Description of the task:
Retype, word for word, every line from the one holding "Toggle rotation 1 for setter Abby" through the one holding "Screen dimensions: 1422x800" in the entries below, both included, and only those lines.

Working data:
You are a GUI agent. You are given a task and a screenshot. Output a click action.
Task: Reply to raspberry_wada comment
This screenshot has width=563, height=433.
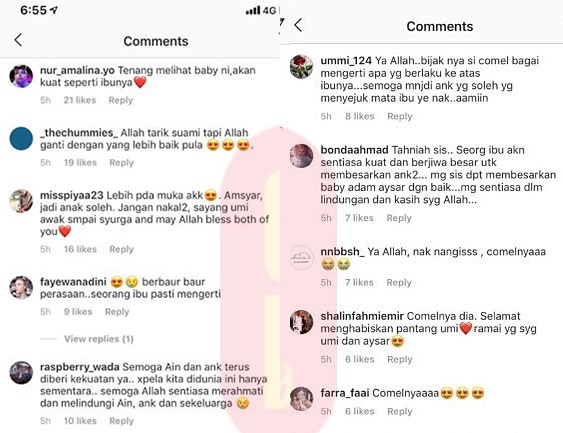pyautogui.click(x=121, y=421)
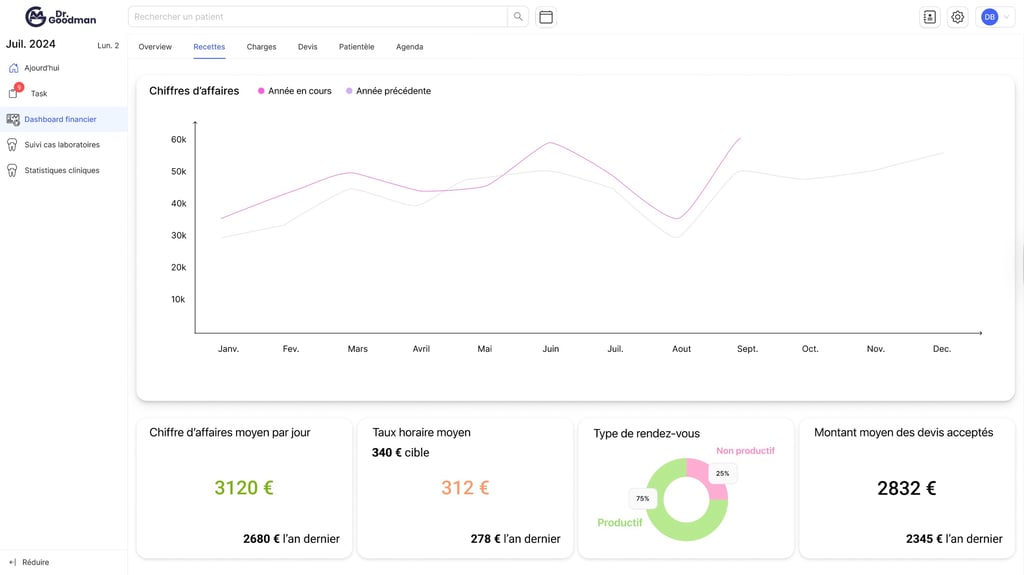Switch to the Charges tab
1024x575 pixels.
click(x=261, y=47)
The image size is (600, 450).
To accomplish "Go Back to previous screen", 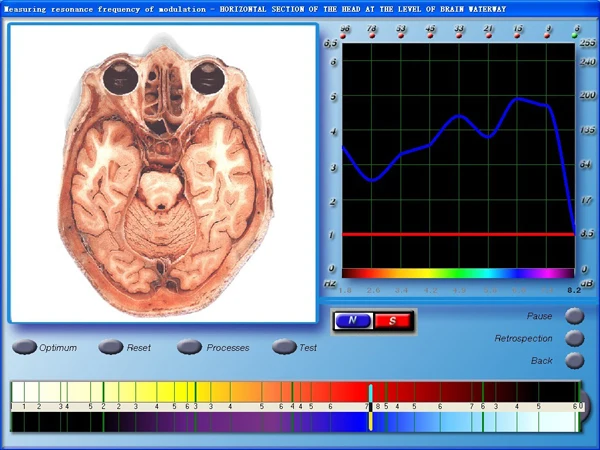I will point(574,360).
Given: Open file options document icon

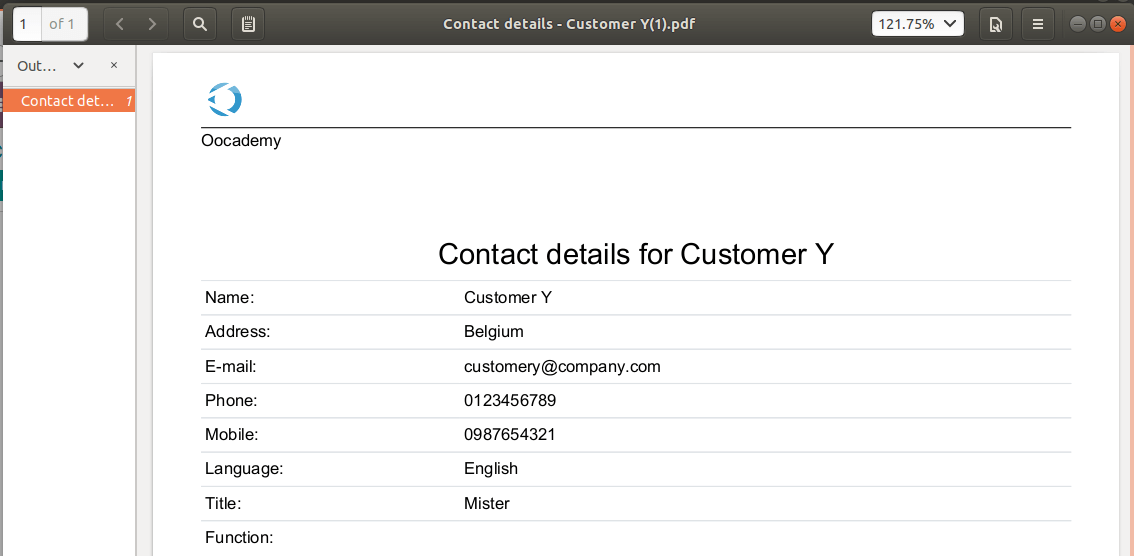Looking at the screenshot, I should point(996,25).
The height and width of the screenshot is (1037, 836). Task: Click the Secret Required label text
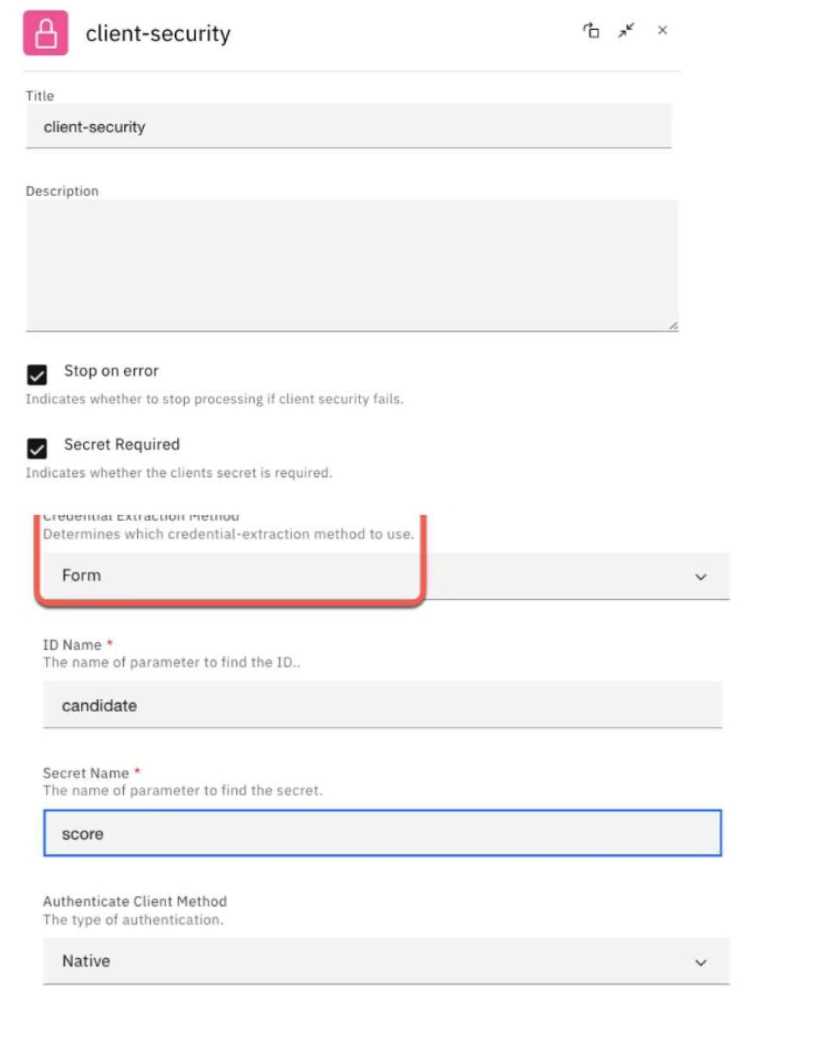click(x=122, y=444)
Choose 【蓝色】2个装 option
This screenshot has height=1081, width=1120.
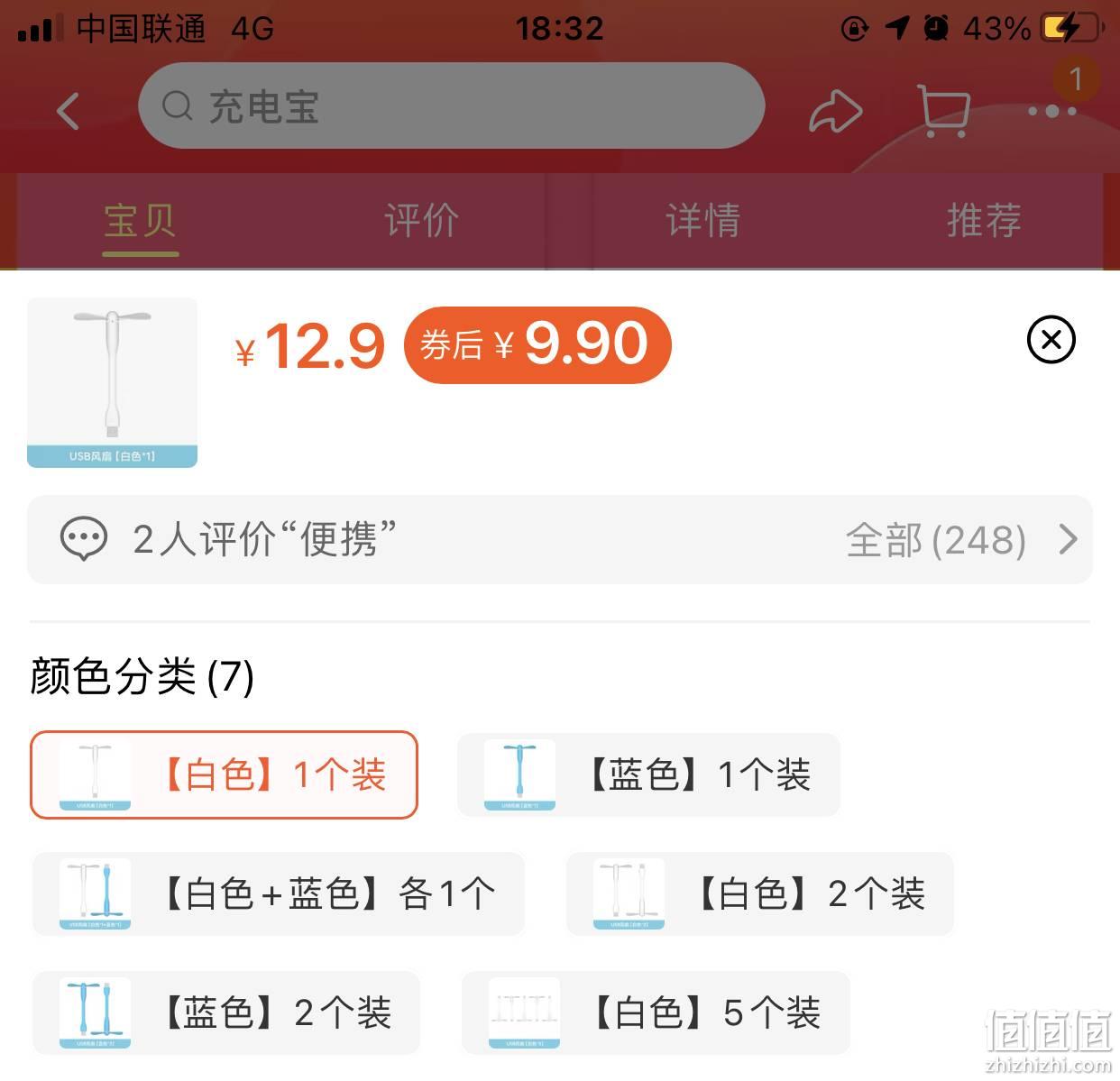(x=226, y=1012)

---

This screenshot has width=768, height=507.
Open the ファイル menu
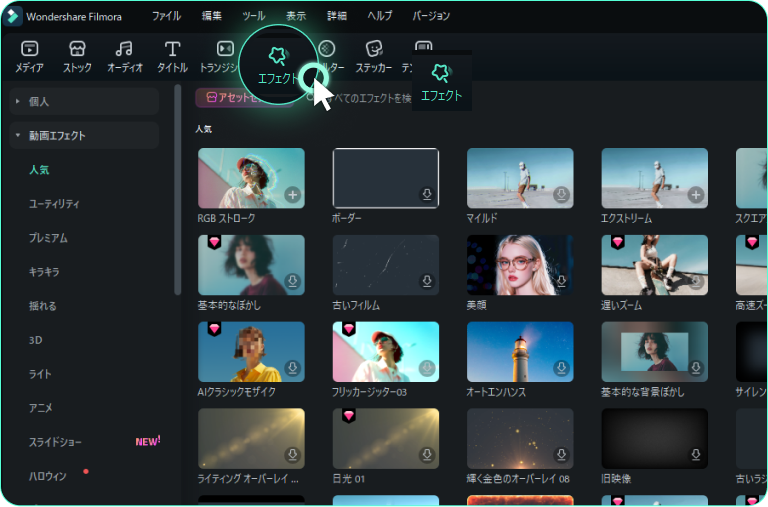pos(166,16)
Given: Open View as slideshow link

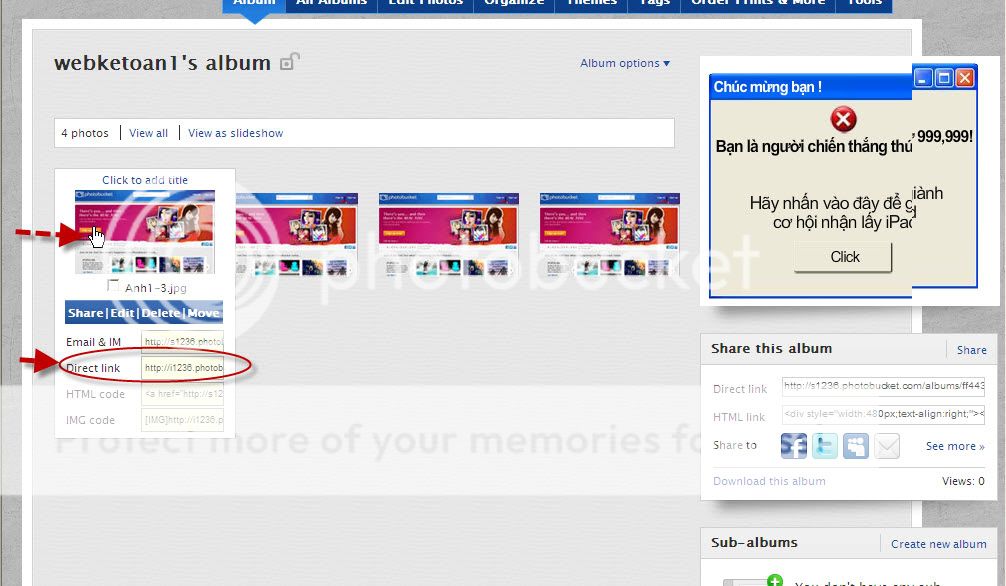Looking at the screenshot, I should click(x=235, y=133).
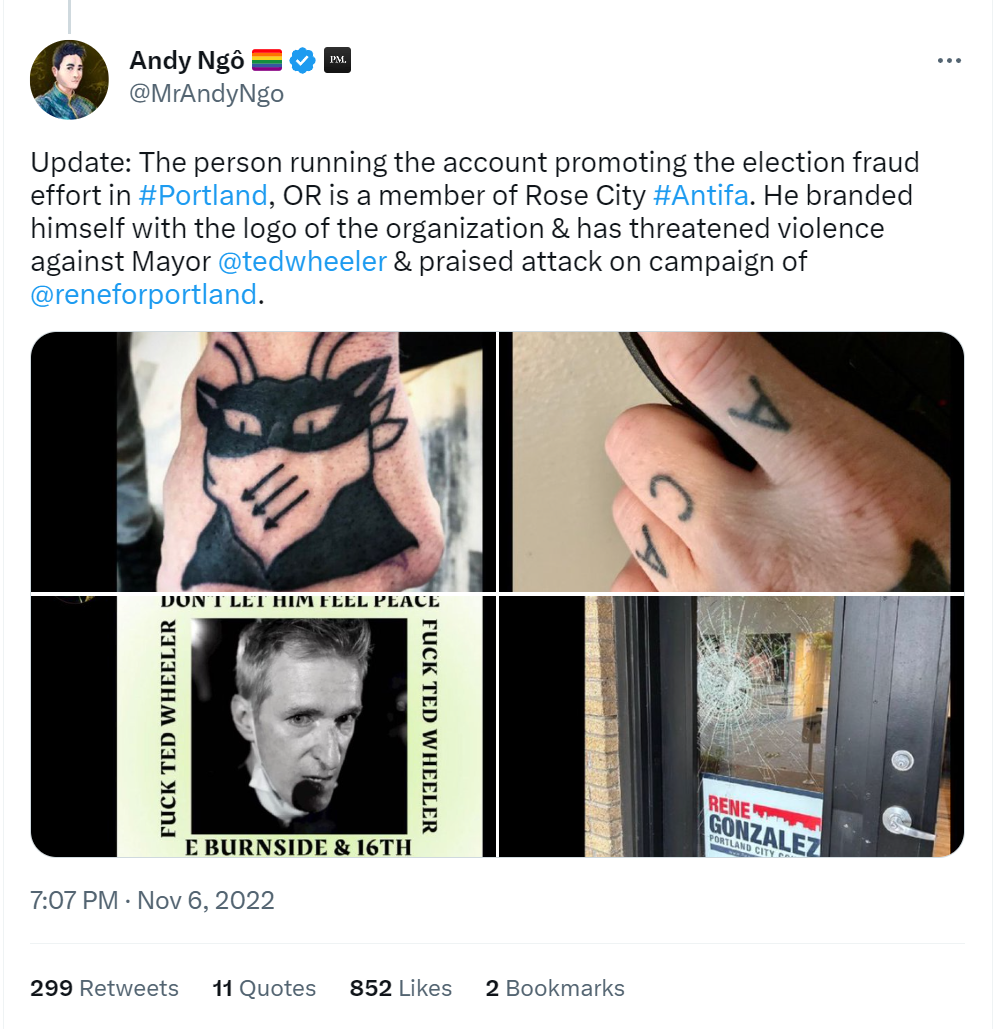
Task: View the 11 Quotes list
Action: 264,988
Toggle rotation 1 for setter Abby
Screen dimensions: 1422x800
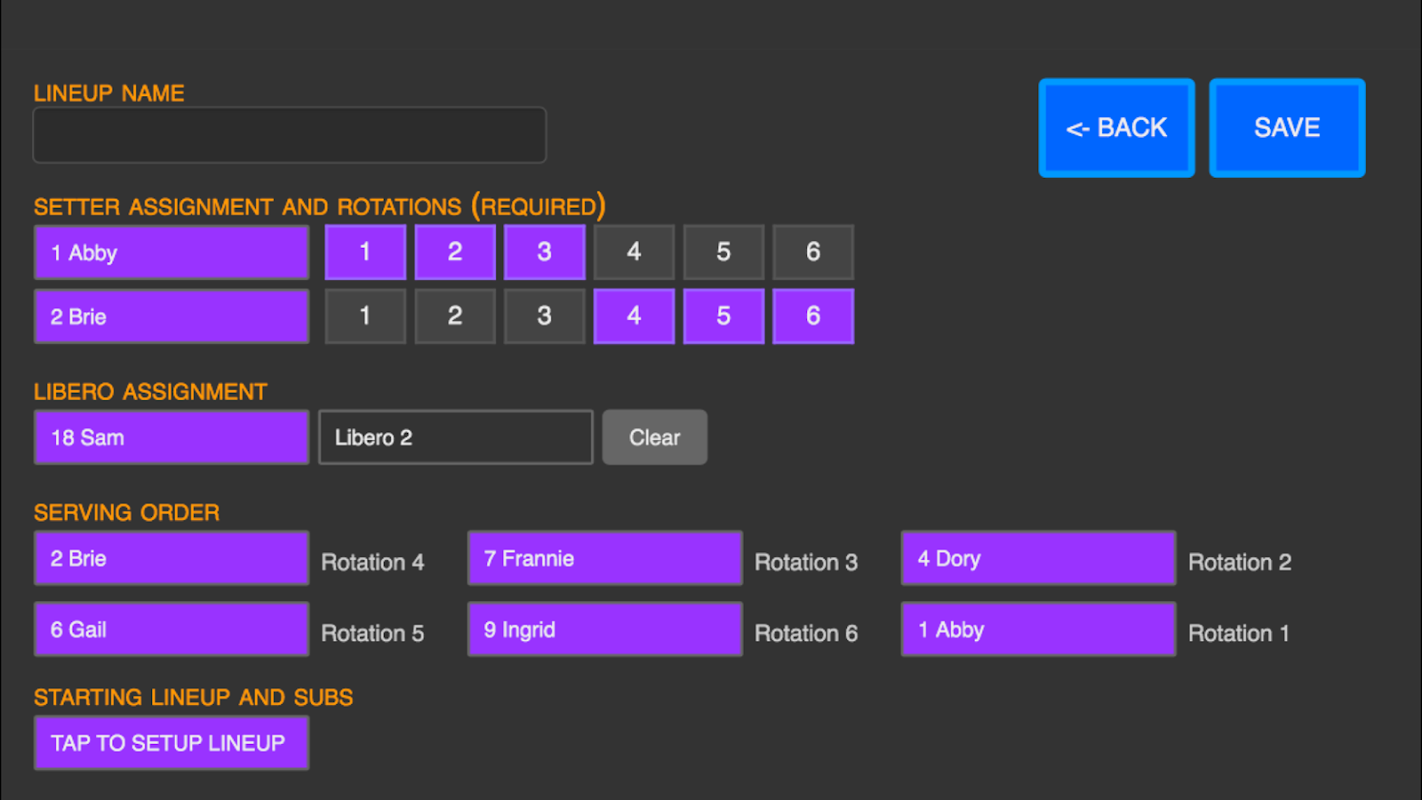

...

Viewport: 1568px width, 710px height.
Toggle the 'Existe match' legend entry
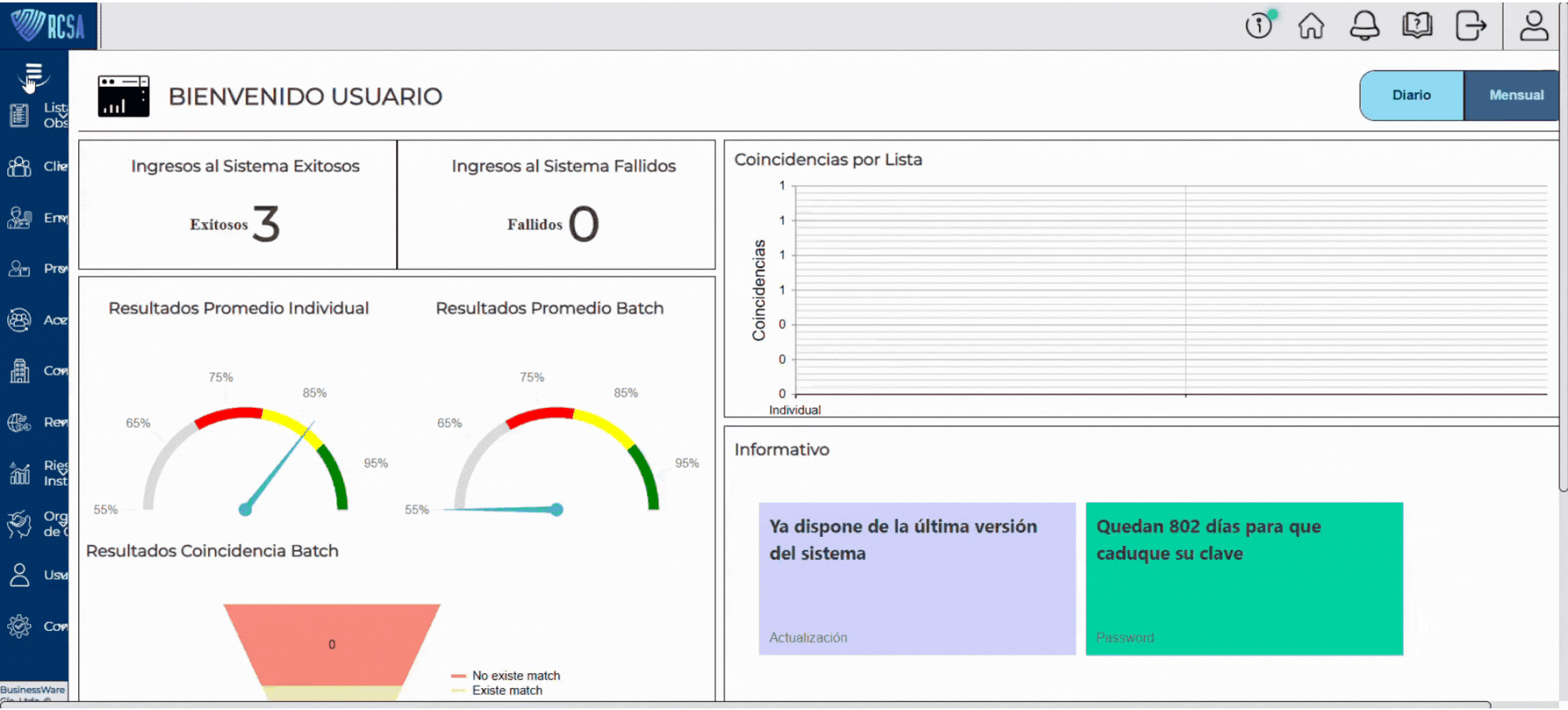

Reply:
Toggle rotation 1 for setter Abby
Screen dimensions: 1422x800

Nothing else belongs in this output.